Source extract »
Start of Block
Number of homicides in Manitoba RCMP jurisdictions nearly double 2023 total

The number of homicides in remote and rural parts of Manitoba this year is nearly double the amount recorded last year, RCMP say.

There have been 55 homicides so far this year in Manitoba RCMP jurisdictions, a jump from the 30 homicides and three suspicious deaths recorded in the entirety of 2023, police spokesperson Sgt. Paul Manaigre said.

This week alone, RCMP’s major crimes unit has responded to new homicides in Portage La Prairie, Thompson and Canupawakpa Dakota First Nation, he said.

“We have multiple major crime services teams in various parts of the province at this point now,” he told CBC News Tuesday.

“It’s just crazy … our major crimes [unit], they’re being run off their feet right now.”

In the last week, there’s been four homicides within RCMP coverage area in Manitoba, which excludes communities like Winnipeg and Brandon with their own police forces. 

On Monday, a 42-year-old man and a 37-year-old woman were found dead inside a home in Portage la Prairie and are believed to have been the victims of a targeted double homicide.

RCMP is also treating the death of a 37-year-old man, whose body was found on Canupawakpa Dakota Nation in western Manitoba last Saturday, as a homicide.

And homicide investigators are examining the death last Thursday of a 28-year-old man in Thompson, where a 31-year-old man was stabbed to death four days later.

Rise not necessarily a trend: criminologist

The data also shows 2022 had the second-highest number of homicides recorded in RCMP jurisdictions in the past five years, sitting at 38.

Despite this year’s spike, a criminologist said the numbers have to be examined with caution.  

“It’s quite a striking number … but a difference like that is not necessarily a trend,” said Frank Cormier, a criminologist at the University of Manitoba.
End of Block
Pixel coordinate grounding data
Start of Block
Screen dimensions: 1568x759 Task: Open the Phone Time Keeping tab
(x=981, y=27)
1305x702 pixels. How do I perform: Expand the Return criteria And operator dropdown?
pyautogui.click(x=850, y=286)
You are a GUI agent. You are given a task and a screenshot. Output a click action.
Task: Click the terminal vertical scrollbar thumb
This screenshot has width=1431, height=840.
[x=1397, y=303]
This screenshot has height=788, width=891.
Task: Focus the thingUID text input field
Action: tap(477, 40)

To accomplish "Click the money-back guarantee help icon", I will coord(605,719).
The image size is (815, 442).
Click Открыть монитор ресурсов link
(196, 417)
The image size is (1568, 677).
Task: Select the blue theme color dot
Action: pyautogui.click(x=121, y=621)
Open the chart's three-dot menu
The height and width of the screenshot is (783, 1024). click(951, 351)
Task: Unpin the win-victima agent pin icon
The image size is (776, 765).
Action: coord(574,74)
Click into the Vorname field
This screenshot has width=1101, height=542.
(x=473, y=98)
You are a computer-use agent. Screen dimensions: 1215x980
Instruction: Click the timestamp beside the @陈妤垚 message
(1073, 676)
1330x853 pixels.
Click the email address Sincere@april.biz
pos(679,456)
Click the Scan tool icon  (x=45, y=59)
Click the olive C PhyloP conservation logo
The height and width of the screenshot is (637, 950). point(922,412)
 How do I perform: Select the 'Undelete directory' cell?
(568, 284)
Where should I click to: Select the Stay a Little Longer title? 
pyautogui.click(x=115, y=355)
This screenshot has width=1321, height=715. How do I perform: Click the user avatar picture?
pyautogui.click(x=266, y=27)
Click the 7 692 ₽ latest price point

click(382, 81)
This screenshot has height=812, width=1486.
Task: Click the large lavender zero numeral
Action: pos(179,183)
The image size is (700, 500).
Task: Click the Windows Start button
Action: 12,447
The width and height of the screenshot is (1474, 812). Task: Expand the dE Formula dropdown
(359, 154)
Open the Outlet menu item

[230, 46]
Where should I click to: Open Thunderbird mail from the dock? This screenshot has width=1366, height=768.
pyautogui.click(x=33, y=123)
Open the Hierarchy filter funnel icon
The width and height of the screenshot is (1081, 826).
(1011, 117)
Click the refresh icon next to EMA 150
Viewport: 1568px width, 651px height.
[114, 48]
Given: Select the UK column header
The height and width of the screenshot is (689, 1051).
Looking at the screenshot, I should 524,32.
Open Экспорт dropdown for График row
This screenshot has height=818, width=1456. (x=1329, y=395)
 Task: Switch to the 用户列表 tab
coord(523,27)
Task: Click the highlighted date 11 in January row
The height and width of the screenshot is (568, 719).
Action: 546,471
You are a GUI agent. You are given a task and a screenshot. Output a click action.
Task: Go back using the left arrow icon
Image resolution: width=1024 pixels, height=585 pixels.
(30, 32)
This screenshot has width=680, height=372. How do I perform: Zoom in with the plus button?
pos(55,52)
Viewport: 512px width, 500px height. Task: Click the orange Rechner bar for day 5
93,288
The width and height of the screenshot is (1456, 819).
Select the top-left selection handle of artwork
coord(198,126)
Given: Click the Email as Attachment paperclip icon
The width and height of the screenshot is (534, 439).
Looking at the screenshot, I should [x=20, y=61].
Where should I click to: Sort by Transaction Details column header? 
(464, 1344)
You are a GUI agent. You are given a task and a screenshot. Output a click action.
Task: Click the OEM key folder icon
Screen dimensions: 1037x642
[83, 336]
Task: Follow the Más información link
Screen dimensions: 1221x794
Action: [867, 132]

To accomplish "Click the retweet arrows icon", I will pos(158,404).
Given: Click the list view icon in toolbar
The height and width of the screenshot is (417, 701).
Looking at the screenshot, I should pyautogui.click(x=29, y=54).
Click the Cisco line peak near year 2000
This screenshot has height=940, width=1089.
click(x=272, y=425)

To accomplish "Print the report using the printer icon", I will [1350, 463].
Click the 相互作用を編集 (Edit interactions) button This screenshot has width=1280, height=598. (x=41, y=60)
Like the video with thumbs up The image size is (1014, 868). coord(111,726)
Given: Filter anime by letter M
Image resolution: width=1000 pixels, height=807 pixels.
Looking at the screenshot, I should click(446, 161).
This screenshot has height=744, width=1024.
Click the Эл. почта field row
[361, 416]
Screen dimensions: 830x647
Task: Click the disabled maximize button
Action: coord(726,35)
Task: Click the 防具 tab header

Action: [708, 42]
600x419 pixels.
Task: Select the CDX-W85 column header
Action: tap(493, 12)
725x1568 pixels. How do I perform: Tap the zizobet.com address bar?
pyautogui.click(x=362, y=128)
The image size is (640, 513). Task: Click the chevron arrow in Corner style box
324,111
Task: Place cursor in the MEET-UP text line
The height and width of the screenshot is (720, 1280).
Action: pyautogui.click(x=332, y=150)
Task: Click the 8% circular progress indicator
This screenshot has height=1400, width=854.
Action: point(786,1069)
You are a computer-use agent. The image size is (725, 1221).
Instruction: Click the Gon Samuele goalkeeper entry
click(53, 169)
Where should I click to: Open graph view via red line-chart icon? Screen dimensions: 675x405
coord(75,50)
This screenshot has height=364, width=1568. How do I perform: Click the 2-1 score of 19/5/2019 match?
End of Block
Requirement 1 » According to the article on homicides in Manitoba RCMP jurisdictions, how many homicides were recorded in those jurisdictions in 2022?
Requirement 2 » Carry on the article about homicides in Manitoba RCMP jurisdictions, beginning after its final sentence.

Output 1 » There were 38 homicides in 2022.

Output 2 »
“It could be an anomaly, and it might not mean anything at all.” 

Over the decades, there’s been years with a spike in the number of homicides, Cormier said, but the occasional jump is to be expected because of the “rather random nature of homicides.” 

“Most of our homicides are very much spur of the moment. They’re not people rationally choosing to kill somebody else.”

But Cormier said a shared factor likely at play behind this year’s homicides is Manitoba’s changing economic situation, including high rates of unemployment contributing to a spike in drug abuse and alcohol consumption, both “very highly correlated with violent crimes.”

In rural Manitoba, he said, the agriculture industry has been dealt with a string of challenges stemming from pandemic, and over time these and other economic stressors can spill into interpersonal relationships, increasing the rates of intimate partner and domestic violence.

“Somewhere around 85 per cent of people who are killed are killed by someone that is very close to them,” Cormier said.

Another common denominator in Manitoba’s homicides this year is likely the involvement of criminal and gang activity, which Cormier said is also tied to stressful economic conditions.